WHITFIELD: Now, what about reactions potentially from Joe Wilson or his wife, Valerie Plame? We know up to recently Joe Wilson, the former U.S. ambassador, has been very outspoken, saying that it was his great suspicion that these instructions were coming straight from the top but the White House would say -- especially President Bush -- would say we are looking into this and as soon as we are able to learn who might have revealed this information we'll take the necessary steps, ah, take them very seriously.

ENSOR: But we have to be careful to separate two things here, Fredricka. The leaking of the name of Valerie Plane Wilson, which was against the law, and concerning how that was done, as you mentioned, Scooter Libby has been charged with perjury, obstruction of justice, and so forth in connection with that. And the separate matter of the decision to disclose, and thus leak, certain information to The New York Times that came out of a classified document having to do with weapons of mass destruction in Iraq. These are two different things. Ah, the president had the right to order his staff to disclose certain limited information from that classified document. Nobody have the right, however, to disclose the name of Valerie Plane Wilson, which was the original crime about which this whole scandal has shaped around. And that still, there is no suggestion here that the president authorized that or that he even really knew what was happening.

From the April 6 edition of Fox News' DaySide:

JULIET HUDDY (co-host): We're talking about a different story that we start off the show with, the situation with the president, according to Scooter Libby, authorizing a leak. Now Brit, how bad does this look for the president, if bad at all?

HUME: Well, I don't understand how the president can be said to authorize a leak. A leak is an unauthorized disclosure of classified information. The president is among the people who is -- has the authority to declassify information and make it public if he chooses to do so. He's the principal --

HUDDY: Why are some legal experts saying that that's not the case, though?

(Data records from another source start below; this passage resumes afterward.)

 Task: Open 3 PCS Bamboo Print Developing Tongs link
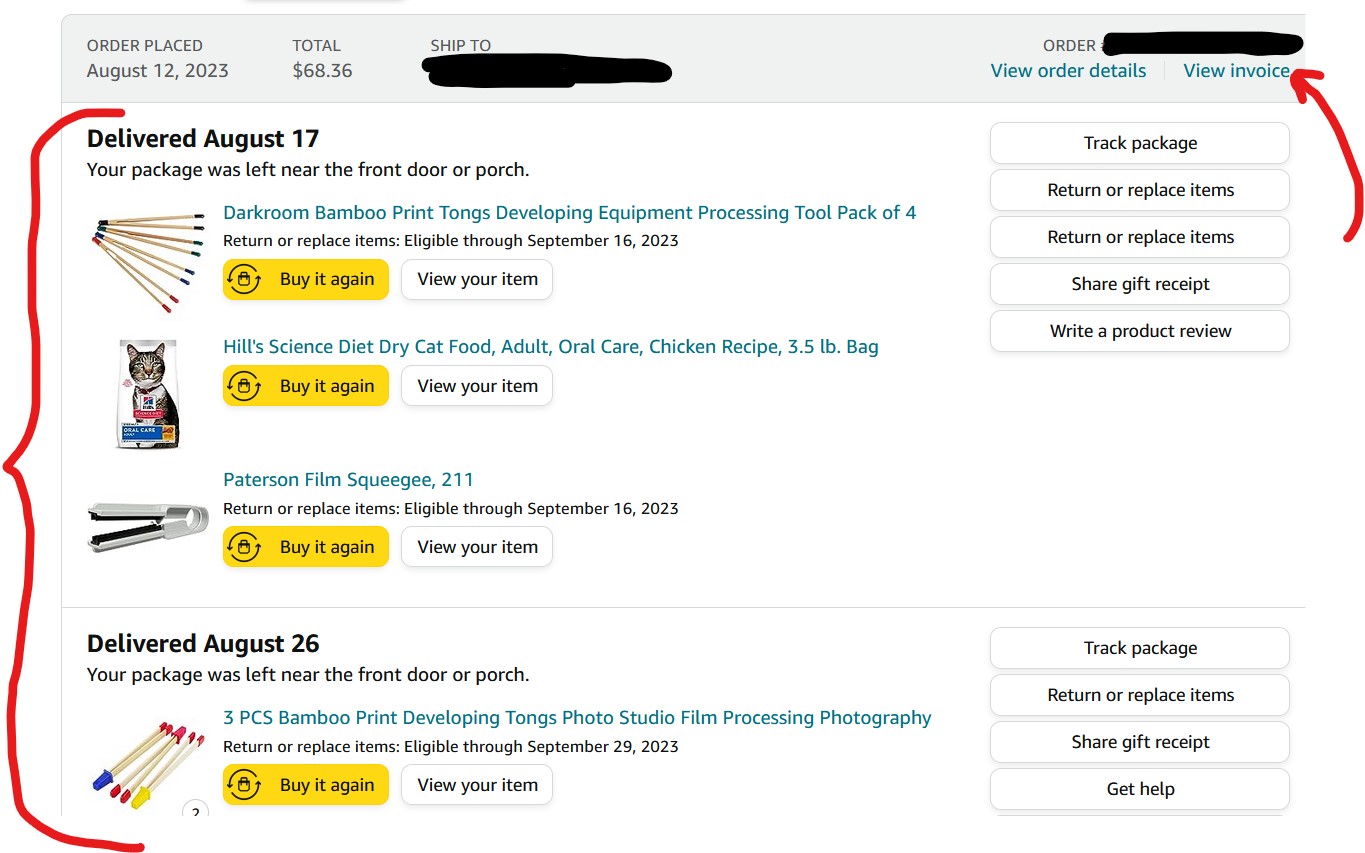577,717
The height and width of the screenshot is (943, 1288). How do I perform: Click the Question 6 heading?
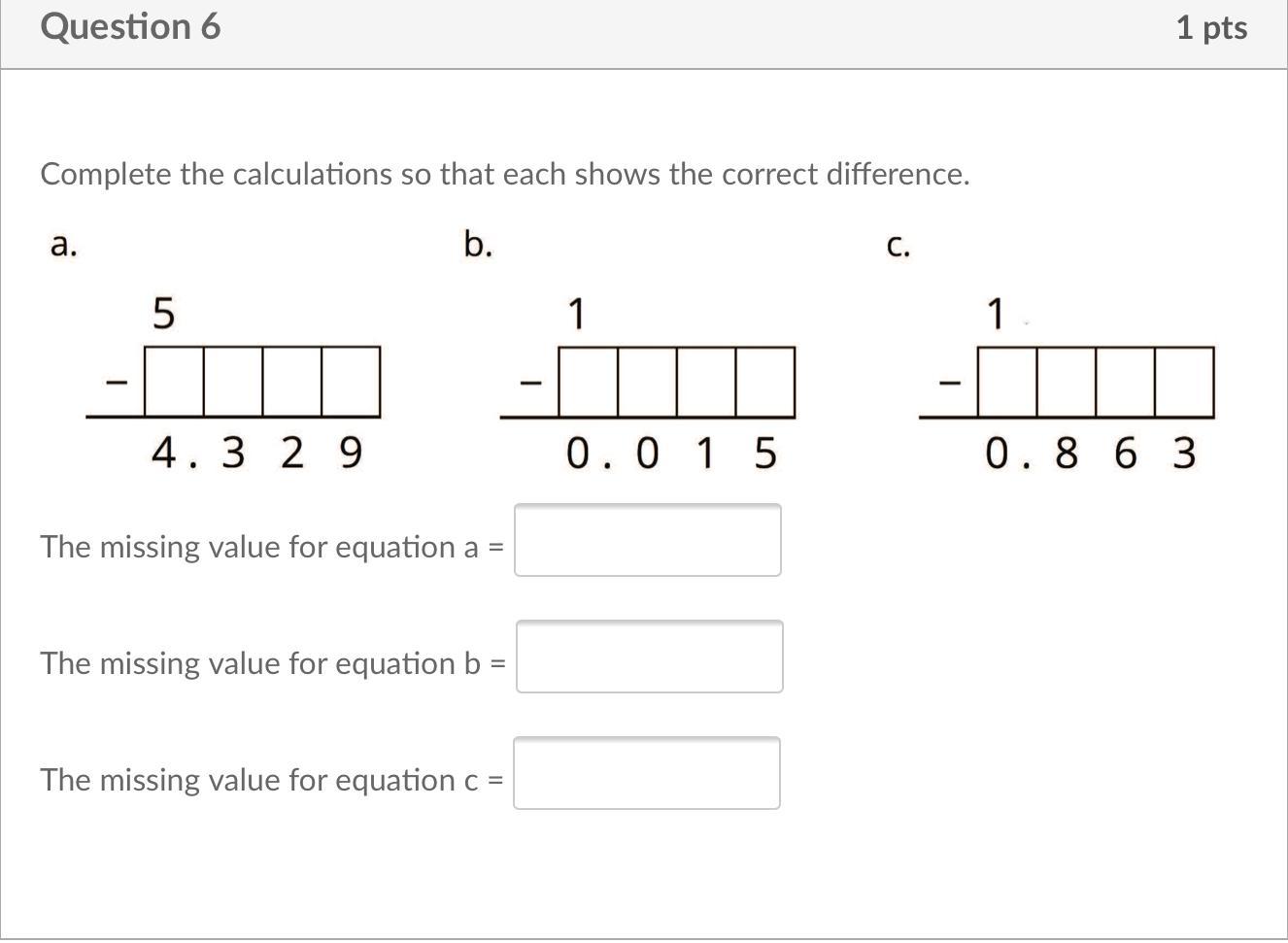131,27
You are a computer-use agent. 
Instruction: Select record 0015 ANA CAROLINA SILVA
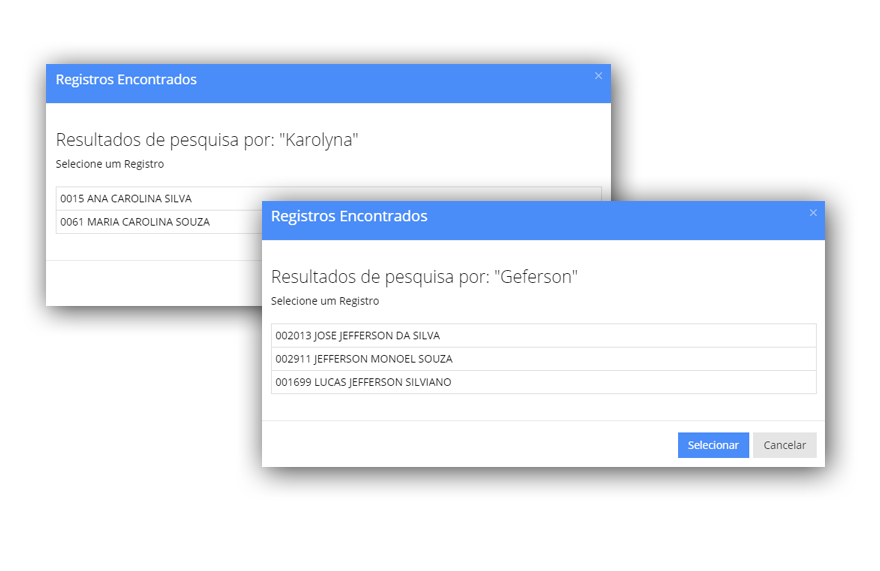[x=160, y=199]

HUME: I'd like to know what legal experts are saying that. I don't hear any legal experts saying that. Look, I think it is clear that the Libby defense team is trying to suggest here that anything he may have said about Valerie Plame was, to some extent, in the line of a possibly -- of a possibly legal disclosure. And he's citing examples where classified information is sometimes made public by the authority of the president. I'm not sure this helps the Libby defense team very much, but it may help some. But I think before we go charging off after the idea the president or vice president leaked something, we ought to figure out whether it was an authorized or an unauthorized leak. And so far as I understand it -- and I asked the vice president about this back in February -- both he and the president have the legal authority under an executive order signed by the president to make public classified information. So that takes the unauthorized out of it.